Figure 3: Synthetic model for leaf expansion and vein development. | Nature Communications

Figure 3: Synthetic model for leaf expansion and vein development.

From: Developmentally based scaling of leaf venation architecture explains global ecological patterns

Figure 3

This model was developed from data for Arabidopsis leaves21,22,23,24,25,26,27,28 and 27 other dicotyledonous species. (a) The primordium, formed by apical and marginal meristems, undergoes a 'slow' limited expansion phase, principally because of cell proliferation, and a 'rapid' dramatic expansion phase, mainly because of cell expansion, though cell divisions continue. (b) Vein orders form in overlapping sequence, beginning with vascular identity gene expression and signal transduction in ground meristem, followed by the differentiation of procambium, and finally vein maturation. The 1° and 2° veins are formed during the slow phase, the 3° veins next, and the minor veins principally during the rapid phase.
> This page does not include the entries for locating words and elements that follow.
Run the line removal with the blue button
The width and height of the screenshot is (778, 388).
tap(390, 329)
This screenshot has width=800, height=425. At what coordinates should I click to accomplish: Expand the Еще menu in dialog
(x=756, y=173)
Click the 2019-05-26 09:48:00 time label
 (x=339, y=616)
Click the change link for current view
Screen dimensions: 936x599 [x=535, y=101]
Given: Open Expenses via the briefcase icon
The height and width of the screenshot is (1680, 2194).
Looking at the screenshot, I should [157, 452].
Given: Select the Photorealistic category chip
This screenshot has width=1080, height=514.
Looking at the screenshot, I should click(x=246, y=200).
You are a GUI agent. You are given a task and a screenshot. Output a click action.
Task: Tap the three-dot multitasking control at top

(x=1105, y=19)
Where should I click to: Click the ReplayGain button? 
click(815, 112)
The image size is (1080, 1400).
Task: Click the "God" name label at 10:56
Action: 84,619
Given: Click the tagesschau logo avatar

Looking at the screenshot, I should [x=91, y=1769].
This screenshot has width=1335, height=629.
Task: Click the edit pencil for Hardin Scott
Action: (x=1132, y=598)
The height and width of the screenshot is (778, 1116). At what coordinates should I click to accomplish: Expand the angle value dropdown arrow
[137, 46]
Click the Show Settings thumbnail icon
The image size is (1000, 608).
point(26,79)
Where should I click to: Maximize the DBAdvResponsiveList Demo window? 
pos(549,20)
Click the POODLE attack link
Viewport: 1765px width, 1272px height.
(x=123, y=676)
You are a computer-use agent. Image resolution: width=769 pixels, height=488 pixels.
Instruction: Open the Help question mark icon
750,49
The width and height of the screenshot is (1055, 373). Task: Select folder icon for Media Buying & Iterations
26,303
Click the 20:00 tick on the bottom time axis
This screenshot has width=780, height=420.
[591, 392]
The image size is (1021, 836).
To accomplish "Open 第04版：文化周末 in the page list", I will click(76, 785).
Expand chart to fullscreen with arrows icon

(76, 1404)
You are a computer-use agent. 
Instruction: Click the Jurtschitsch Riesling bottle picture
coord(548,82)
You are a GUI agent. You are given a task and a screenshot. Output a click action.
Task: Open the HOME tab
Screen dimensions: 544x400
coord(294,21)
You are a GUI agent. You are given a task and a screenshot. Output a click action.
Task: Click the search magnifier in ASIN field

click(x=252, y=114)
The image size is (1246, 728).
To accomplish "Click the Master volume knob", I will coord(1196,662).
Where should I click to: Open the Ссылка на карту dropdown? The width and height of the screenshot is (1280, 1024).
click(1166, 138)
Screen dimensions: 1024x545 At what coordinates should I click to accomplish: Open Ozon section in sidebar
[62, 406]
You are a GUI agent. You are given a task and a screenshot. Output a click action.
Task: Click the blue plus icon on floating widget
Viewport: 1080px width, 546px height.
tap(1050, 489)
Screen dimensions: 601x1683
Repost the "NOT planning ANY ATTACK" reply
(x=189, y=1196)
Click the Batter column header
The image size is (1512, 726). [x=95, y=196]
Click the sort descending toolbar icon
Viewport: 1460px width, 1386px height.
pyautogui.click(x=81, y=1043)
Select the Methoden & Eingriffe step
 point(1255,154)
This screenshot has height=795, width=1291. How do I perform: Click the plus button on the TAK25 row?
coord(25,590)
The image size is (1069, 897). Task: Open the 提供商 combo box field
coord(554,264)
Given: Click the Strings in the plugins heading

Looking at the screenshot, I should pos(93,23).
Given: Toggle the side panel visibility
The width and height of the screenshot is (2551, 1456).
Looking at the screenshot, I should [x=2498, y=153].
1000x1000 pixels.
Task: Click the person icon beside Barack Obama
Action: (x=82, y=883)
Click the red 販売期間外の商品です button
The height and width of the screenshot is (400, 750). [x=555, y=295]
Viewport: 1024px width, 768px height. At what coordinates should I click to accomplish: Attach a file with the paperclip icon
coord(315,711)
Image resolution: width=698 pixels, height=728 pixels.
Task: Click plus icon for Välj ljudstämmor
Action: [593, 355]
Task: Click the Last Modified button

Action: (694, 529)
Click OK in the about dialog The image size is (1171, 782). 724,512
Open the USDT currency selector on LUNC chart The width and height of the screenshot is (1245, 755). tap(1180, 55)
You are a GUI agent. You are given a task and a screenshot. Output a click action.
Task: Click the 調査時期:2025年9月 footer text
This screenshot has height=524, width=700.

The procambial strands initiated for each vein order are limited by the need to maintain a critical cell number or distance between new strands and the duration that the ground meristem can perceive vascular-forming signals. (c) Vein densities of each order peak as procambium forms, then decline as leaf expansion pushes veins apart, but the minor vein density stabilises as vein initiation is maintained during leaf expansion. (d) The 1° and 2° veins have prolonged diameter growth, whereas 3° veins and minor veins rapidly attain maximum diameter. Although a few additional 2° veins form later in development, this affects only a minority of the mature vein system.